Saved entries:
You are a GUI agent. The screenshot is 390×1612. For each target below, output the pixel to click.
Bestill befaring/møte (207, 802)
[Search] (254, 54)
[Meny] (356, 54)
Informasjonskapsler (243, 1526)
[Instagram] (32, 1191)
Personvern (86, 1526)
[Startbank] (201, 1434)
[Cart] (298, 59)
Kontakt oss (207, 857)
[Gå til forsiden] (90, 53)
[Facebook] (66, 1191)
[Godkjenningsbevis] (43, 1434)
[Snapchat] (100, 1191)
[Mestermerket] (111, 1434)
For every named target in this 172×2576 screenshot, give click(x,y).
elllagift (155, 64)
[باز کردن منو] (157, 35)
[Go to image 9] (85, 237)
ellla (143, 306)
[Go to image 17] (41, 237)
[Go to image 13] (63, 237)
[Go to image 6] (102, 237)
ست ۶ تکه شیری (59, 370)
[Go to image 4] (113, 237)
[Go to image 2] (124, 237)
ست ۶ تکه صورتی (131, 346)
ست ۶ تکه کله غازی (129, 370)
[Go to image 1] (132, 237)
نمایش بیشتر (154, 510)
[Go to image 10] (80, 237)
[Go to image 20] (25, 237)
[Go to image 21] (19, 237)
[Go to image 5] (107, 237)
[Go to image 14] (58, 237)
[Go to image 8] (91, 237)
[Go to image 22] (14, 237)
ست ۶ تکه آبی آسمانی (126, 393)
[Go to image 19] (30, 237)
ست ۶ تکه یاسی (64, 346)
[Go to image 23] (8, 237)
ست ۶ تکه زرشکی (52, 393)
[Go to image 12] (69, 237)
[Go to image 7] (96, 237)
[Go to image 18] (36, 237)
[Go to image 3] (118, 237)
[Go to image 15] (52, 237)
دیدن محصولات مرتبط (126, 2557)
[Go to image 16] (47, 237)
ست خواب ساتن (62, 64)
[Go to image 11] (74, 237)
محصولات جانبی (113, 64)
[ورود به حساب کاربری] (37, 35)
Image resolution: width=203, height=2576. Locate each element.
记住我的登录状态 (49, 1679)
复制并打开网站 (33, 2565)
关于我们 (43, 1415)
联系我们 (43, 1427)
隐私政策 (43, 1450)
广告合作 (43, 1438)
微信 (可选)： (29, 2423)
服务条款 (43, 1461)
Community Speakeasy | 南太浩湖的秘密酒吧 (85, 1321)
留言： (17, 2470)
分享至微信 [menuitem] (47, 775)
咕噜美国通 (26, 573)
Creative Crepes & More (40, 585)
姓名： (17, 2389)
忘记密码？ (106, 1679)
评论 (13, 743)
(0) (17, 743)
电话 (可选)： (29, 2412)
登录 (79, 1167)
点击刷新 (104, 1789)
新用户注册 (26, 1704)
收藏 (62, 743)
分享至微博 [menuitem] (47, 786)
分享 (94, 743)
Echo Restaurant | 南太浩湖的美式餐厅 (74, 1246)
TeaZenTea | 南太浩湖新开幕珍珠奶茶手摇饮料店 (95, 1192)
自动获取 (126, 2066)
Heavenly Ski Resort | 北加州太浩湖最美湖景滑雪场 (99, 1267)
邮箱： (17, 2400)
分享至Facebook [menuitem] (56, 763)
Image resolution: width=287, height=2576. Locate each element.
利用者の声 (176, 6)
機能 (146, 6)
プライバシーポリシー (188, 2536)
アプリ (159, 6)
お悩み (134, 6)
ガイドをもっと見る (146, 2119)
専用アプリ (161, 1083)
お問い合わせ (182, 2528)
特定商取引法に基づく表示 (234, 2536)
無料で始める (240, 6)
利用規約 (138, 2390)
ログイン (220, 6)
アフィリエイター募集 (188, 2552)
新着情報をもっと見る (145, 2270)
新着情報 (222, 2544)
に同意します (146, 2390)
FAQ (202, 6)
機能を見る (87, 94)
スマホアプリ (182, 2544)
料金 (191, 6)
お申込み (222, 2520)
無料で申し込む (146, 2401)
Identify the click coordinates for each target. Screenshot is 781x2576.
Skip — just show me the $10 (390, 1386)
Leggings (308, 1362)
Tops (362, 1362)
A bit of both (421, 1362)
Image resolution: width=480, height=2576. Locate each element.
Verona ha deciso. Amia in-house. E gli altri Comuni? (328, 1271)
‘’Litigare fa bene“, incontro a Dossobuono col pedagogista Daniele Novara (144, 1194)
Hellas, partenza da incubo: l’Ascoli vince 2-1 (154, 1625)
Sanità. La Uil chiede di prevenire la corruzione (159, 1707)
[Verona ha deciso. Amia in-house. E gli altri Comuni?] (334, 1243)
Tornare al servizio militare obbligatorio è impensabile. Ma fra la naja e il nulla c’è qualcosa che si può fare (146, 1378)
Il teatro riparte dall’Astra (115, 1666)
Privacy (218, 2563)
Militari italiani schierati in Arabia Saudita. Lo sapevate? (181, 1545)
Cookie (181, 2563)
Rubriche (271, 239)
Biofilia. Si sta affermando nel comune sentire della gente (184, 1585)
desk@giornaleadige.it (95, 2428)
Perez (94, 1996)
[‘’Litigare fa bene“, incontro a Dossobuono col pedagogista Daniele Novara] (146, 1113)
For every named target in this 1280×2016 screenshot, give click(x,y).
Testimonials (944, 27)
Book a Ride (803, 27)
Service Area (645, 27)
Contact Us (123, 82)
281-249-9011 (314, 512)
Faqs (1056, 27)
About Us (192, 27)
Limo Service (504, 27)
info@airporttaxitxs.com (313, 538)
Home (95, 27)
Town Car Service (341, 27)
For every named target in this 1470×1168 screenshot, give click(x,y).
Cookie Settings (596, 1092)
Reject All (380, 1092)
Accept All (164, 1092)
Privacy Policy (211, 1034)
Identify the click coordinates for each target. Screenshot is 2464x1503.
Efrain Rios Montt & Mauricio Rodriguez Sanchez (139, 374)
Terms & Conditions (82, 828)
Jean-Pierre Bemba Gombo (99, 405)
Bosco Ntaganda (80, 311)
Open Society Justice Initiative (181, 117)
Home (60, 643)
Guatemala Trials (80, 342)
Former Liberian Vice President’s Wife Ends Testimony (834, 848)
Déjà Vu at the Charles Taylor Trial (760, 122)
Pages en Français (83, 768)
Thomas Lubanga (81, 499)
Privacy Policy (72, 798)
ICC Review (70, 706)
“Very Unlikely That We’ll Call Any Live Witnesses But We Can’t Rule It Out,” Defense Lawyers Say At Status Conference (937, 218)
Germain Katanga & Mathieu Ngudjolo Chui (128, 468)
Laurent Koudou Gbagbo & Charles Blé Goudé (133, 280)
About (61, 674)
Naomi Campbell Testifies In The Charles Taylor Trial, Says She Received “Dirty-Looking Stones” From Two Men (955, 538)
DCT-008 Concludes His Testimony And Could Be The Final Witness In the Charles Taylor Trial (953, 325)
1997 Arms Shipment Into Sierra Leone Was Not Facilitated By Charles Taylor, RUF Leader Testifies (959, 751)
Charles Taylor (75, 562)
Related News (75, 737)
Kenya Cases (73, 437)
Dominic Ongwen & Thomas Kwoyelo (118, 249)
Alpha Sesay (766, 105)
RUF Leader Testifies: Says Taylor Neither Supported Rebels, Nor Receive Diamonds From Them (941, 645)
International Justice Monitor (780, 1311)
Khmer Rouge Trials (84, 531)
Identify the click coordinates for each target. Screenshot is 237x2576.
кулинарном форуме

EXERCISE PROMPT:
Print the records once more, exactly as written.

SOLUTION:
You are a GUI agent. The screenshot is 390×1612. For each target below, output the pixel to click.
Bestill befaring/møte (207, 802)
[Search] (254, 54)
[Meny] (356, 54)
Informasjonskapsler (243, 1526)
[Instagram] (32, 1191)
Personvern (86, 1526)
[Startbank] (201, 1434)
[Cart] (298, 59)
Kontakt oss (207, 857)
[Gå til forsiden] (90, 53)
[Facebook] (66, 1191)
[Godkjenningsbevis] (43, 1434)
[Snapchat] (100, 1191)
[Mestermerket] (111, 1434)
For every named target in this 172×2576 screenshot, give click(x,y).
elllagift (155, 64)
[باز کردن منو] (157, 35)
[Go to image 9] (85, 237)
ellla (143, 306)
[Go to image 17] (41, 237)
[Go to image 13] (63, 237)
[Go to image 6] (102, 237)
ست ۶ تکه شیری (59, 370)
[Go to image 4] (113, 237)
[Go to image 2] (124, 237)
ست ۶ تکه صورتی (131, 346)
ست ۶ تکه کله غازی (129, 370)
[Go to image 1] (132, 237)
نمایش بیشتر (154, 510)
[Go to image 10] (80, 237)
[Go to image 20] (25, 237)
[Go to image 21] (19, 237)
[Go to image 5] (107, 237)
[Go to image 14] (58, 237)
[Go to image 8] (91, 237)
[Go to image 22] (14, 237)
ست ۶ تکه آبی آسمانی (126, 393)
[Go to image 19] (30, 237)
ست ۶ تکه یاسی (64, 346)
[Go to image 23] (8, 237)
ست ۶ تکه زرشکی (52, 393)
[Go to image 12] (69, 237)
[Go to image 7] (96, 237)
[Go to image 18] (36, 237)
[Go to image 3] (118, 237)
[Go to image 15] (52, 237)
دیدن محصولات مرتبط (126, 2557)
[Go to image 16] (47, 237)
ست خواب ساتن (62, 64)
[Go to image 11] (74, 237)
محصولات جانبی (113, 64)
[ورود به حساب کاربری] (37, 35)
Image resolution: width=203, height=2576. Locate each element.
记住我的登录状态 (49, 1679)
复制并打开网站 (33, 2565)
关于我们 (43, 1415)
联系我们 (43, 1427)
隐私政策 (43, 1450)
广告合作 (43, 1438)
微信 (可选)： (29, 2423)
服务条款 (43, 1461)
Community Speakeasy | 南太浩湖的秘密酒吧 (85, 1321)
留言： (17, 2470)
分享至微信 [menuitem] (47, 775)
咕噜美国通 (26, 573)
Creative Crepes & More (40, 585)
姓名： (17, 2389)
忘记密码？ (106, 1679)
评论 (13, 743)
(0) (17, 743)
电话 (可选)： (29, 2412)
登录 (79, 1167)
点击刷新 (104, 1789)
新用户注册 (26, 1704)
收藏 (62, 743)
分享至微博 [menuitem] (47, 786)
分享 (94, 743)
Echo Restaurant | 南太浩湖的美式餐厅 (74, 1246)
TeaZenTea | 南太浩湖新开幕珍珠奶茶手摇饮料店 (95, 1192)
自动获取 (126, 2066)
Heavenly Ski Resort | 北加州太浩湖最美湖景滑雪场 (99, 1267)
邮箱： (17, 2400)
分享至Facebook [menuitem] (56, 763)
Image resolution: width=287, height=2576. Locate each element.
利用者の声 (176, 6)
機能 (146, 6)
プライバシーポリシー (188, 2536)
アプリ (159, 6)
お悩み (134, 6)
ガイドをもっと見る (146, 2119)
専用アプリ (161, 1083)
お問い合わせ (182, 2528)
特定商取引法に基づく表示 (234, 2536)
無料で始める (240, 6)
利用規約 (138, 2390)
ログイン (220, 6)
アフィリエイター募集 (188, 2552)
新着情報をもっと見る (145, 2270)
新着情報 (222, 2544)
に同意します (146, 2390)
FAQ (202, 6)
機能を見る (87, 94)
スマホアプリ (182, 2544)
料金 (191, 6)
お申込み (222, 2520)
無料で申し込む (146, 2401)
Identify the click coordinates for each target. Screenshot is 781x2576.
Skip — just show me the $10 (390, 1386)
Leggings (308, 1362)
Tops (362, 1362)
A bit of both (421, 1362)
Image resolution: width=480, height=2576. Locate each element.
Verona ha deciso. Amia in-house. E gli altri Comuni? (328, 1271)
‘’Litigare fa bene“, incontro a Dossobuono col pedagogista Daniele Novara (144, 1194)
Hellas, partenza da incubo: l’Ascoli vince 2-1 (154, 1625)
Sanità. La Uil chiede di prevenire la corruzione (159, 1707)
[Verona ha deciso. Amia in-house. E gli altri Comuni?] (334, 1243)
Tornare al servizio militare obbligatorio è impensabile. Ma fra la naja e il nulla c’è qualcosa che si può fare (146, 1378)
Il teatro riparte dall’Astra (115, 1666)
Privacy (218, 2563)
Militari italiani schierati in Arabia Saudita. Lo sapevate? (181, 1545)
Cookie (181, 2563)
Rubriche (271, 239)
Biofilia. Si sta affermando nel comune sentire della gente (184, 1585)
desk@giornaleadige.it (95, 2428)
Perez (94, 1996)
[‘’Litigare fa bene“, incontro a Dossobuono col pedagogista Daniele Novara] (146, 1113)
For every named target in this 1280×2016 screenshot, give click(x,y).
Testimonials (944, 27)
Book a Ride (803, 27)
Service Area (645, 27)
Contact Us (123, 82)
281-249-9011 (314, 512)
Faqs (1056, 27)
About Us (192, 27)
Limo Service (504, 27)
info@airporttaxitxs.com (313, 538)
Home (95, 27)
Town Car Service (341, 27)
For every named target in this 1470×1168 screenshot, give click(x,y).
Cookie Settings (596, 1092)
Reject All (380, 1092)
Accept All (164, 1092)
Privacy Policy (211, 1034)
Identify the click coordinates for each target. Screenshot is 2464x1503.
Efrain Rios Montt & Mauricio Rodriguez Sanchez (139, 374)
Terms & Conditions (82, 828)
Jean-Pierre Bemba Gombo (99, 405)
Bosco Ntaganda (80, 311)
Open Society Justice Initiative (181, 117)
Home (60, 643)
Guatemala Trials (80, 342)
Former Liberian Vice President’s Wife Ends Testimony (834, 848)
Déjà Vu at the Charles Taylor Trial (760, 122)
Pages en Français (83, 768)
Thomas Lubanga (81, 499)
Privacy Policy (72, 798)
ICC Review (70, 706)
“Very Unlikely That We’ll Call Any Live Witnesses But We Can’t Rule It Out,” Defense Lawyers Say At Status Conference (937, 218)
Germain Katanga & Mathieu Ngudjolo Chui (128, 468)
Laurent Koudou Gbagbo & Charles Blé Goudé (133, 280)
About (61, 674)
Naomi Campbell Testifies In The Charles Taylor Trial, Says She Received “Dirty-Looking Stones” From Two Men (955, 538)
DCT-008 Concludes His Testimony And Could Be The Final Witness In the Charles Taylor Trial (953, 325)
1997 Arms Shipment Into Sierra Leone Was Not Facilitated By Charles Taylor, RUF Leader Testifies (959, 751)
Charles Taylor (75, 562)
Related News (75, 737)
Kenya Cases (73, 437)
Dominic Ongwen & Thomas Kwoyelo (118, 249)
Alpha Sesay (766, 105)
RUF Leader Testifies: Says Taylor Neither Supported Rebels, Nor Receive Diamonds From Them (941, 645)
International Justice Monitor (780, 1311)
Khmer Rouge Trials (84, 531)
Identify the click coordinates for each target. Screenshot is 237x2576.
кулинарном форуме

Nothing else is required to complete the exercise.